Sieste

C’est un jour à paresse, les heures trop chaudes et le corps qui colle. Pas d’horaire. Pas d’obligation. Une journée libre.

Seul murmure à l’âme, la moiteur de mon sexe qui réclame l’extase.

Le silence est ma musique, les voitures dans la rue, la vie qui s’échappe d’autres maisons, scénario éprouvé, tant de fois. D’habitude je fermerais la fenêtre, pour éviter à mes voisins mes soupirs languides. D’habitude, oui. Mais là… Avant la sieste, entre frustration et lubricité, entre élégance et vulgarité, je veux la vie, je veux les bruits, et je veux atteindre ce point rare où le monde s’efface.

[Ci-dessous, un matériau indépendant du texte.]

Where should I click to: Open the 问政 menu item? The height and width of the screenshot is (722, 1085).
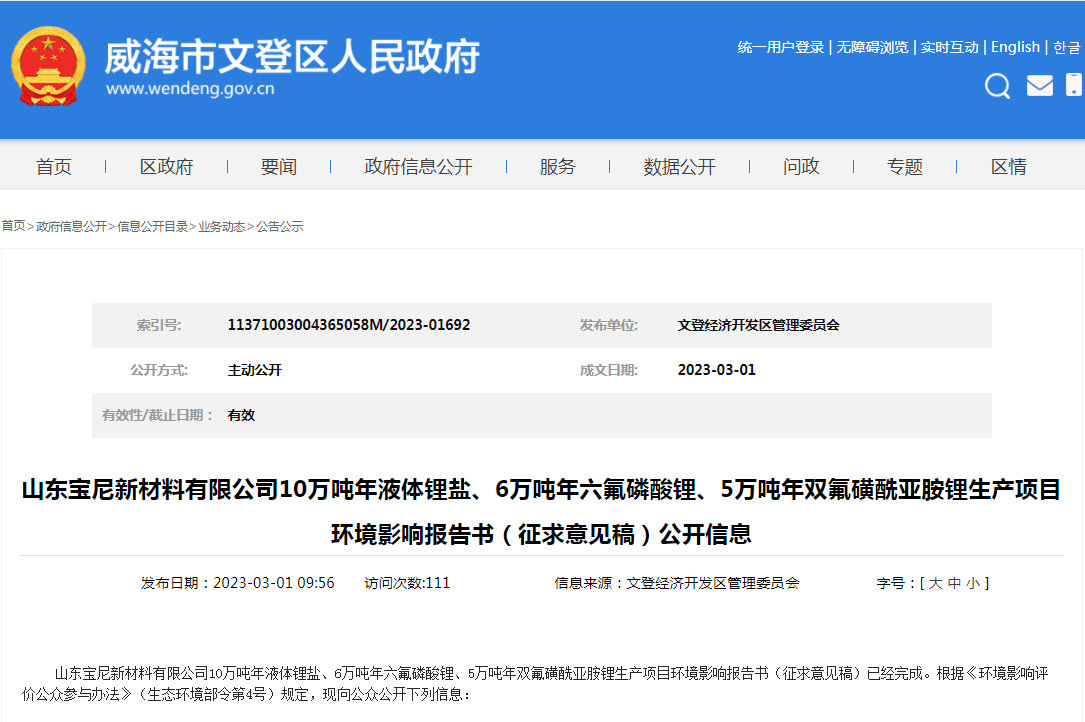click(x=800, y=166)
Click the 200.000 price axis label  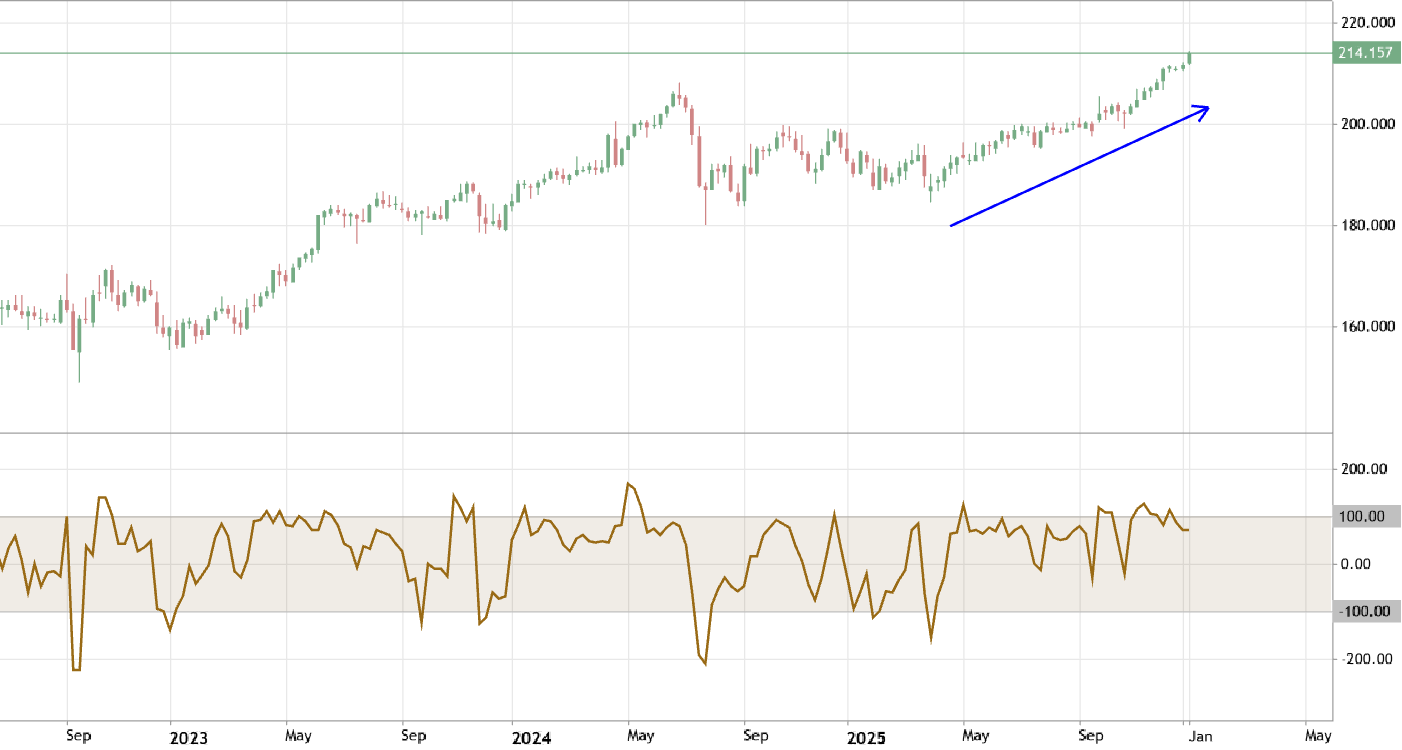click(1367, 124)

Une main sur le sein, je pince le téton. Cette envie indécise me taraude depuis des mois. Chercher la frontière entre plaisir et douleur. Explorer les limites. Seule. Comme une répétition, un apprentissage de moi-même, un apéritif. Ensuite vous pourrez claquer cette main sur mon cul, à l’instant choisi, quand mon ventre réclame d’être plein, au pilon de votre sexe dans le mien. Claquez. Maintenant. Bientôt. Un jour.

Ce pincement, cette claque, ces audaces de l’instant sauvage. Et l’ordre ensuite, comme un couperet : ‘Léchez mon sexe. Ramassez ce foutre que vous y avez laissé. Avalez le sel.”

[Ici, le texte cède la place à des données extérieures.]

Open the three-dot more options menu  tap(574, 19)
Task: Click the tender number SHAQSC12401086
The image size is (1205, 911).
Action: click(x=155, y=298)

Seule j’ai toute les audaces. Par fantaisie, je vous contrains au bout du lit, à regarder mes doigts pétrissant mon sexe, pressant les ailes flamboyantes et la tête timide.  Je vous regarde, décalée, vous tendre de mon désir, vous relever sous mes yeux, charmeuse de serpent.

A bouche ouverte je vous avale, à m’étrangler d’envie, glissant la langue entre vos doigts et votre couronne. Votre main cherche mes cheveux, votre silence fait de grognements, jouez contre mon palais, maintenant.  Assis sur mes seins, mes doigts agrippant vos fesses, vous perdez pied, et toute décence.

Et mes hanches dansent, enfin. La fenêtre se tait, les yeux s’éblouissent. Il faut si peu, et si peu de temps pour exploser en solitaire. Soulagement des heures, sans l’éblouissement du plaisir partagé. Le jour sans fin, la tièdeur imparfaite. Je m’endors dans l’après-midi. A soir venu, vos pas dans l’escalier, la clé dans la porte, et mon sexe humide.